Be patient and you will be successful.
Lastly, as an enterprise designer, you have to be patient. There are no overnight successes — a design improvement could affect all layers of the product and thus take time. While you are providing the product direction, a large number of your designs will never see the light of the day. Not just that, the product will have long release cycles, usually up to a year or longer. That means any mistake could take a long time to change; when users have gone beyond the initial wow factor and are evaluating your product on efficiency and effectiveness. Analytics doesn’t help much unless your product is used by a large number of users and your customers agree to send telemetry data.

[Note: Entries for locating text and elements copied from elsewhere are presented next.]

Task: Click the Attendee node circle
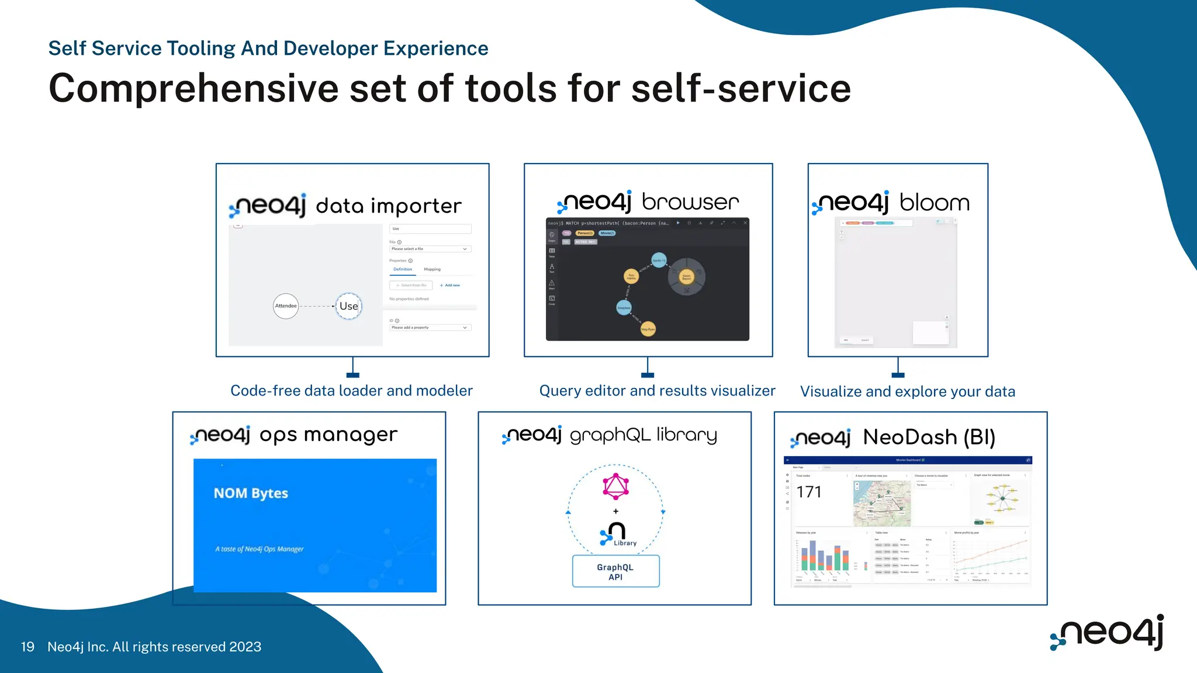[286, 306]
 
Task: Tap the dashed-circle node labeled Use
[349, 306]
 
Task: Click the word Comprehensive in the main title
[193, 89]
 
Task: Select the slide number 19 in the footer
[27, 647]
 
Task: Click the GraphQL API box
[615, 571]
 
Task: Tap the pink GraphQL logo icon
[615, 486]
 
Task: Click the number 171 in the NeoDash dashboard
[809, 492]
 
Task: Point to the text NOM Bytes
[251, 493]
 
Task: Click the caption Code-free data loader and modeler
[351, 391]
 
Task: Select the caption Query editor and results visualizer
[657, 391]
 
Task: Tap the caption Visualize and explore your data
[907, 391]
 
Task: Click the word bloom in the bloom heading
[934, 203]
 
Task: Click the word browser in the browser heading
[690, 202]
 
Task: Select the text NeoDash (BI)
[929, 438]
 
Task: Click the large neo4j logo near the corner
[1108, 632]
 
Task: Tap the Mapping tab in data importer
[432, 269]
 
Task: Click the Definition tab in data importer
[403, 269]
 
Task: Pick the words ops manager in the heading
[328, 435]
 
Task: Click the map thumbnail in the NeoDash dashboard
[881, 503]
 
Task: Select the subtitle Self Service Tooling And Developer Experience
[268, 48]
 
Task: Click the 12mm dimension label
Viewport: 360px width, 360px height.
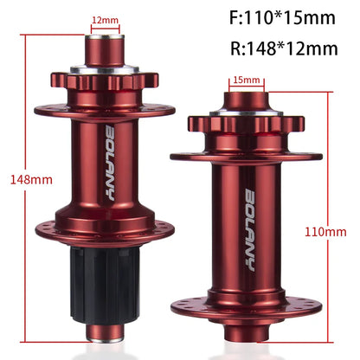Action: (105, 18)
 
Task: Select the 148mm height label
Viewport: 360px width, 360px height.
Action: (17, 180)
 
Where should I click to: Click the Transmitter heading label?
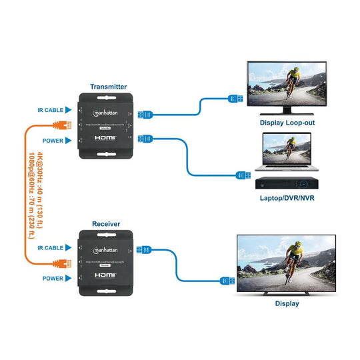point(108,87)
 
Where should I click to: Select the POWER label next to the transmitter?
point(53,141)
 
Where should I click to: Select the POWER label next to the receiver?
point(53,278)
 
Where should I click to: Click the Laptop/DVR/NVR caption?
point(287,198)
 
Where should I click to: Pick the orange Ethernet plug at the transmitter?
point(65,125)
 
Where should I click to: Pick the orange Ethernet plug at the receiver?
point(65,263)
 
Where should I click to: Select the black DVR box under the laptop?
point(287,182)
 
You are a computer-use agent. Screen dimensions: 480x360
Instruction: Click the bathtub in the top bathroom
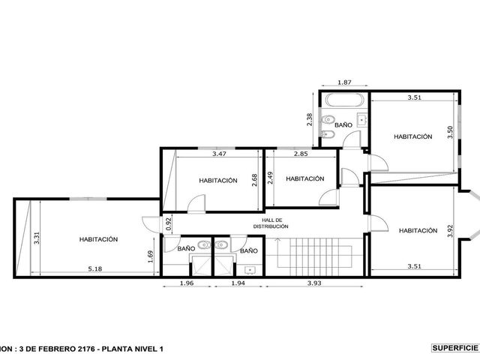click(x=345, y=100)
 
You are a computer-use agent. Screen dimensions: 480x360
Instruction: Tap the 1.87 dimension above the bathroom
click(x=344, y=82)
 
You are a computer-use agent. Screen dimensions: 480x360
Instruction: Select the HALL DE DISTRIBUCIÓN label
click(x=271, y=224)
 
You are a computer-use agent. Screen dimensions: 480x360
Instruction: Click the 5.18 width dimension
click(x=95, y=269)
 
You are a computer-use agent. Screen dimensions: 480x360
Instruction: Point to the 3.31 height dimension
click(x=37, y=238)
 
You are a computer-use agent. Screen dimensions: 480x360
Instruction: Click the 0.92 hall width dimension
click(x=169, y=224)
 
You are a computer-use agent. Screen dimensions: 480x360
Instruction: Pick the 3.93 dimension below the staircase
click(x=314, y=284)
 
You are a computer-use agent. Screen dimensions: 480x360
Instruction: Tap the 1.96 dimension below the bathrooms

In these situations, enterprise designers need to design with a very thorough knowledge of the entire product context and validate them meticulously. They need to be persistent with their product vision while learning to work in an environment that hasn’t completely adopted design thinking. I can’t promise a slick portfolio with pixel perfect screenshots or a swanky app with breath taking interactions. What I can assure is that you will solve some of the most complex design challenges and talk interesting stories around them.

In summary, design has to be more aware, involved and visible in enterprise if it has to move out of UI and focus on bigger problems. I would love to hear your thoughts.